We’ve got another fantastic tutorial that we shot with the team over at Riverside Studios in Berlin – this time with film music composer and producer Emanuel Bender, who shares how to record layered violins to create a string section in a dance music production. Watch the full tutorial inside to get a taste of how simple it can be to create an advanced strings track with just a few takes and a single instrument.

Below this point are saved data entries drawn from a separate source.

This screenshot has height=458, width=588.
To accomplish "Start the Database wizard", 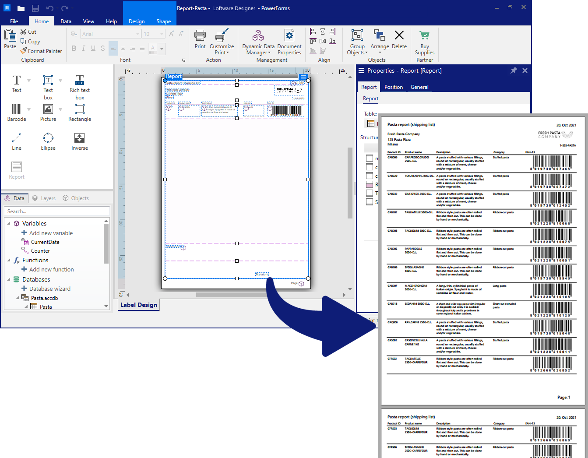I will point(49,289).
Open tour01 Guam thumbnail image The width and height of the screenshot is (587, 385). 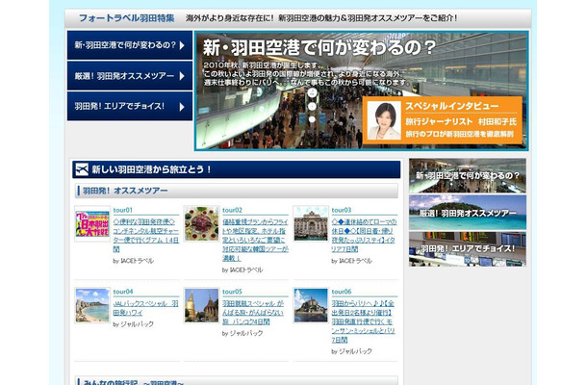92,223
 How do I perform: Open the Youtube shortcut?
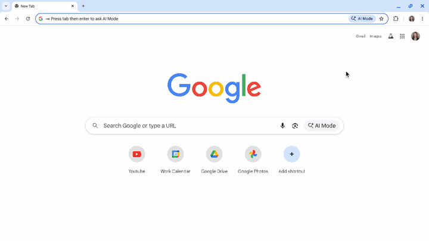[x=137, y=159]
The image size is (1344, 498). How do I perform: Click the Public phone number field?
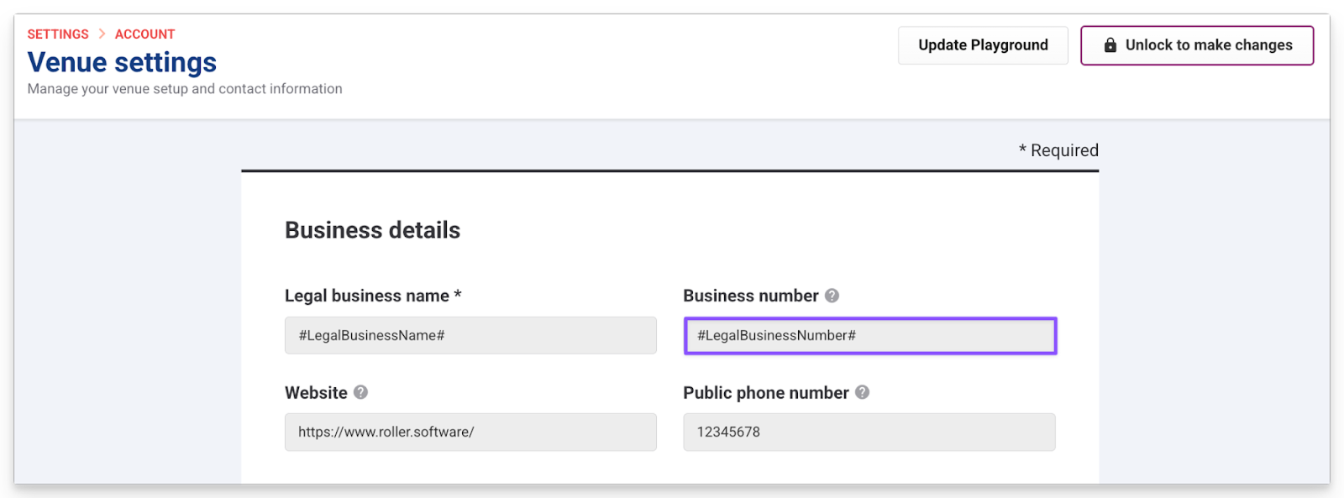(869, 432)
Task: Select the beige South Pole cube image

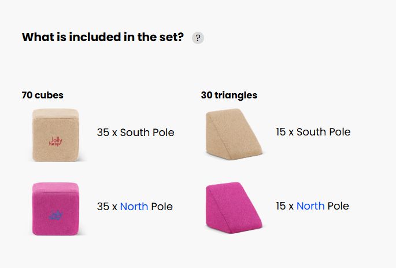Action: [56, 133]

  • The mic that Emanuel uses is an Audio Technica AT4033a (available on Amazon for $399), which is a cardioid condenser microphone. Emanuel uses this mic because he finds it captures the “softness of the strings” well – if you want sharper recordings of transients, he recommends a small diaphragm microphone.
  • To record a sound that emulates a string section (like an orchestra) stay about 30-40cm (~1.5 feet) away from the mic when setting up.
  • For gritty, staccato sounds, record closer to to the microphone to get more of those details.
  • In your DAW, pan the tracks to the left and to the right to create various “players” in the space of your track. Think of it again like a seated orchestra – each instrument will be in a slightly different space.
  • For treatment, Emanuel uses a UAD Teletronix LA-2A compressor, iZotope Alloy 2‘s Exciter, and AustrianConcert and Lexicon 224 reverbs.
  • Not much EQing is needed on strings, except for a simple low cut.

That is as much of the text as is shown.